YOUR INSTRUCTIONS
Rewrite the lines from the one with "Viewport: 1456px width, 819px" up to and including the one with "point(236,13)", swapping "sheet" for "page" and keeping everything else the same. Leave the pictures out.

EXCERPTED RECORDS

------------------------------------------------------------------------

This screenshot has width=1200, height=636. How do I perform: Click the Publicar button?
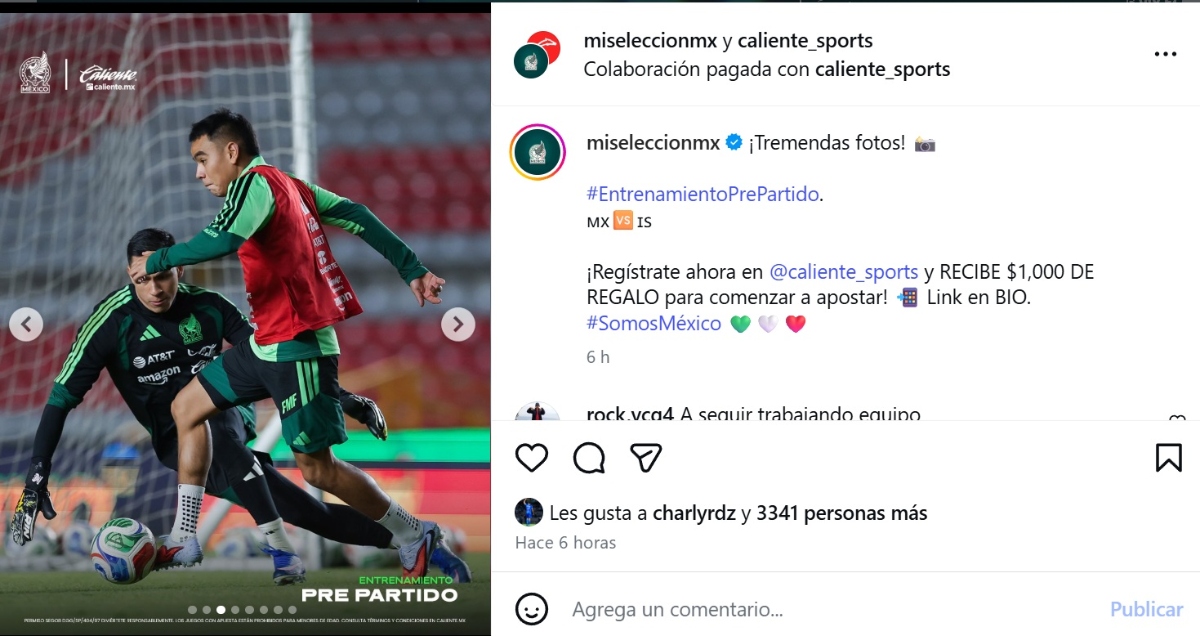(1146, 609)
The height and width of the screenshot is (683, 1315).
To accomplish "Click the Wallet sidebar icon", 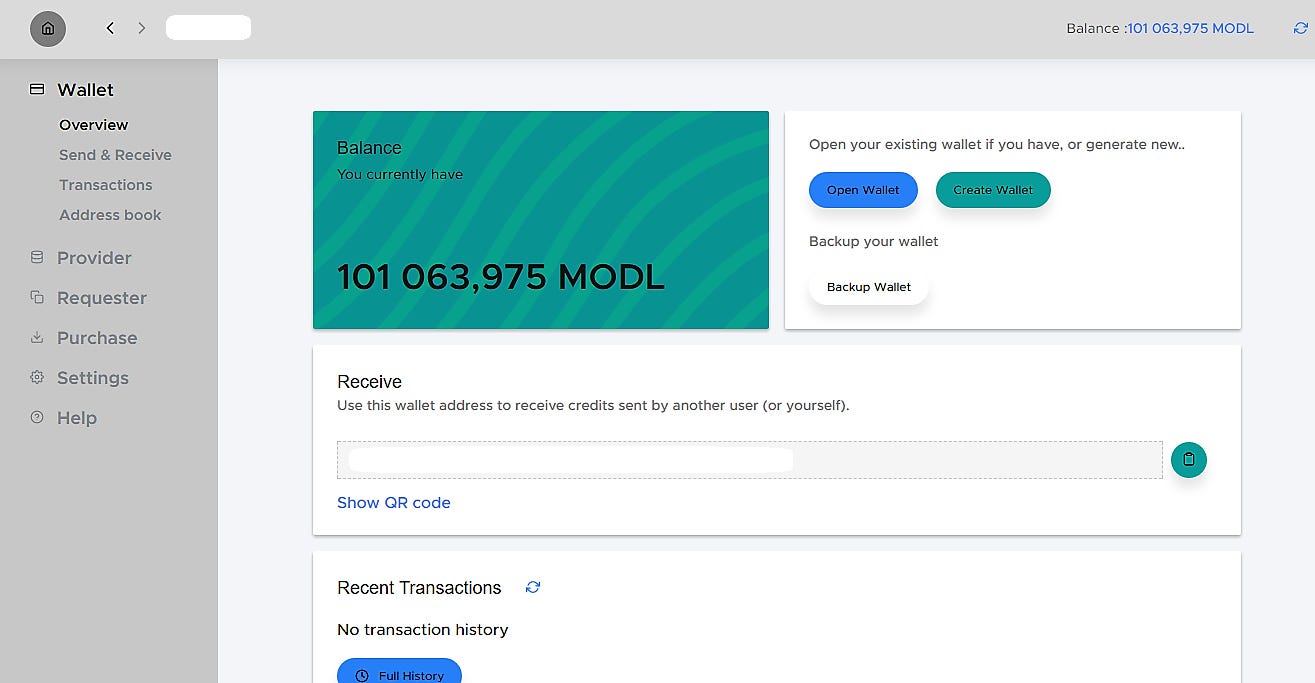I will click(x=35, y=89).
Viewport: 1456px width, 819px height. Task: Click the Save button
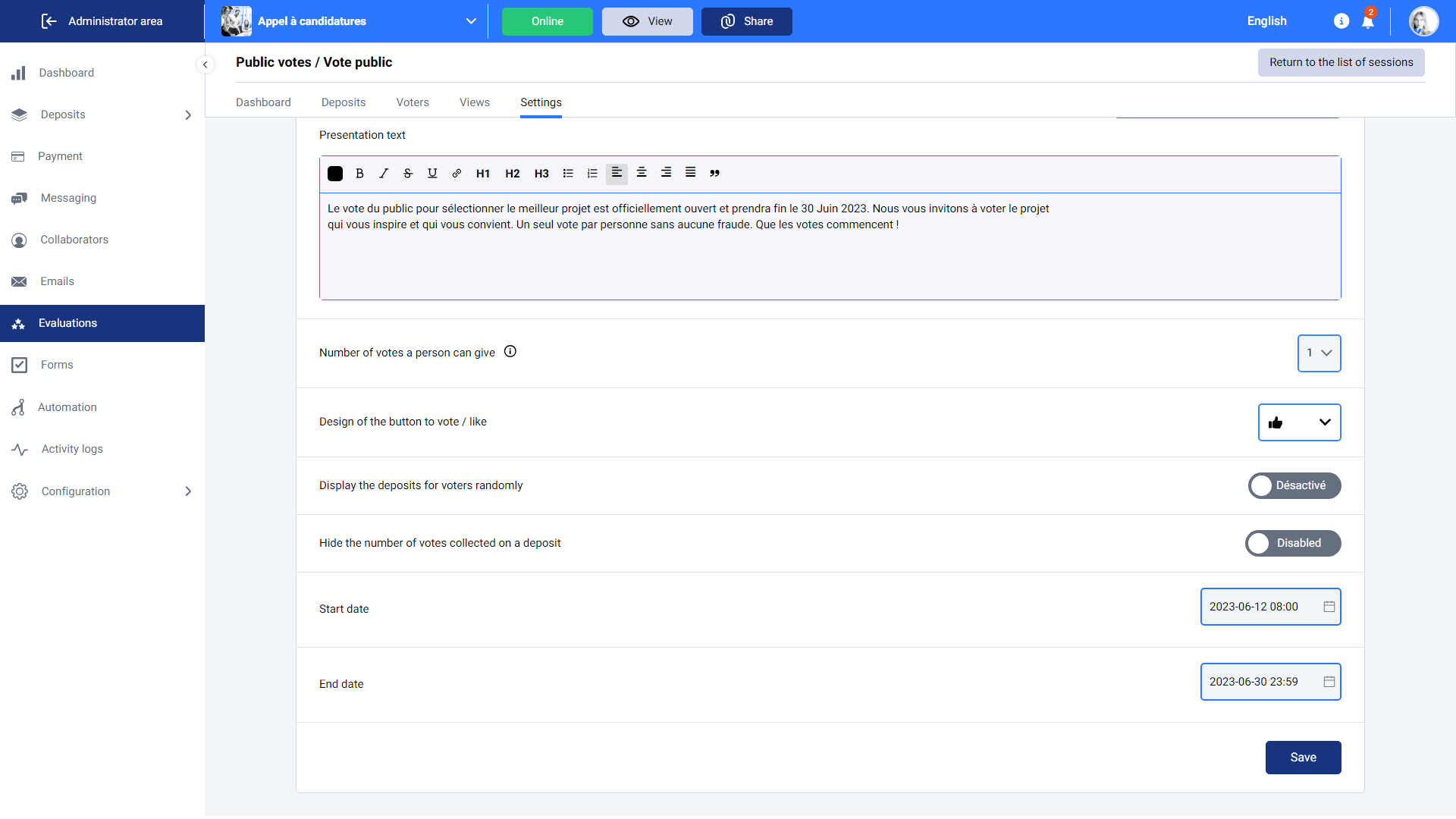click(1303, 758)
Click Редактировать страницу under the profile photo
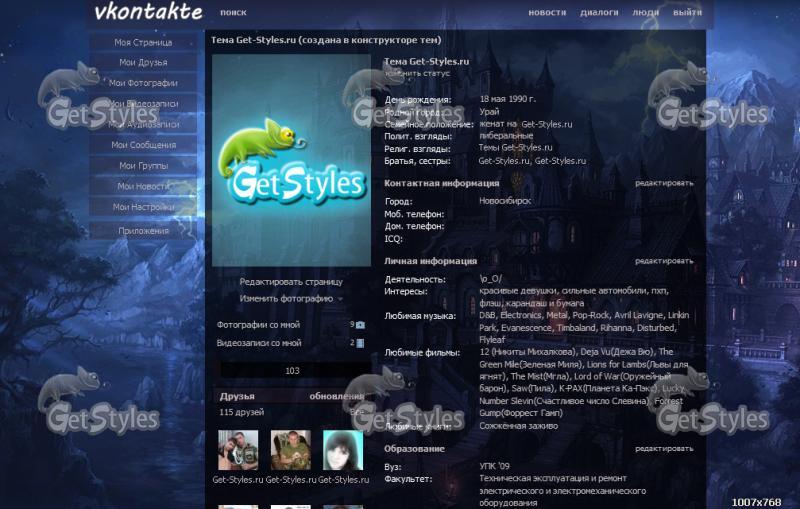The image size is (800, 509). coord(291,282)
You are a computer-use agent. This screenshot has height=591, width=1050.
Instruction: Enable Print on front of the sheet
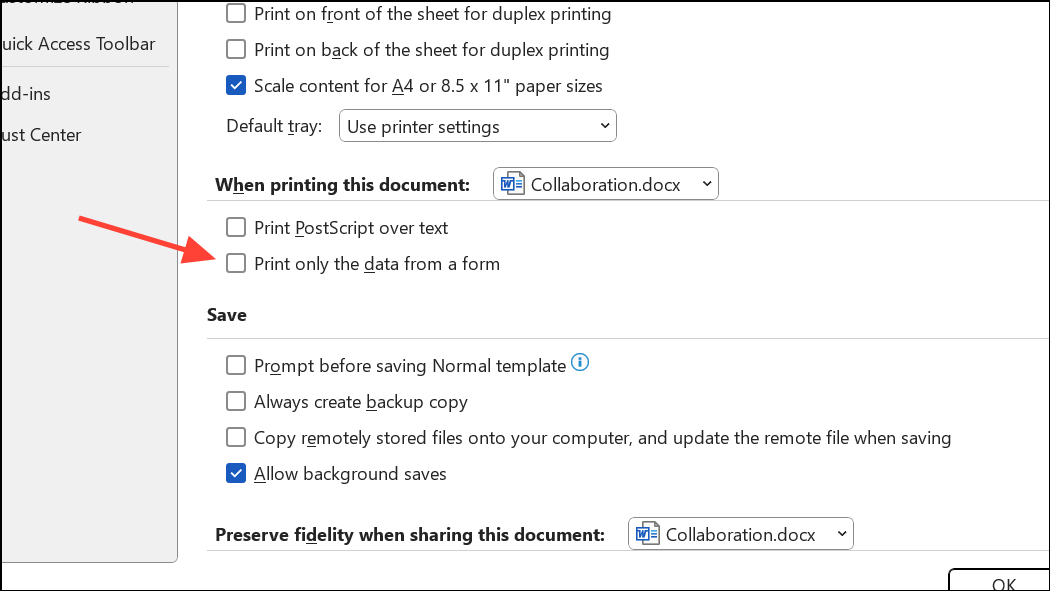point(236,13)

------------------------------------------------------------------------

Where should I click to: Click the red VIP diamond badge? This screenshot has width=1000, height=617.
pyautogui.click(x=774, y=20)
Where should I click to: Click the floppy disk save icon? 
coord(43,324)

------------------------------------------------------------------------

RESULT
Viewport: 1456px width, 819px height. Task: Click the Save button
click(1303, 758)
Click Редактировать страницу under the profile photo
The image size is (800, 509). coord(291,282)
You are a computer-use agent. This screenshot has height=591, width=1050.
Instruction: Enable Print on front of the page
point(236,13)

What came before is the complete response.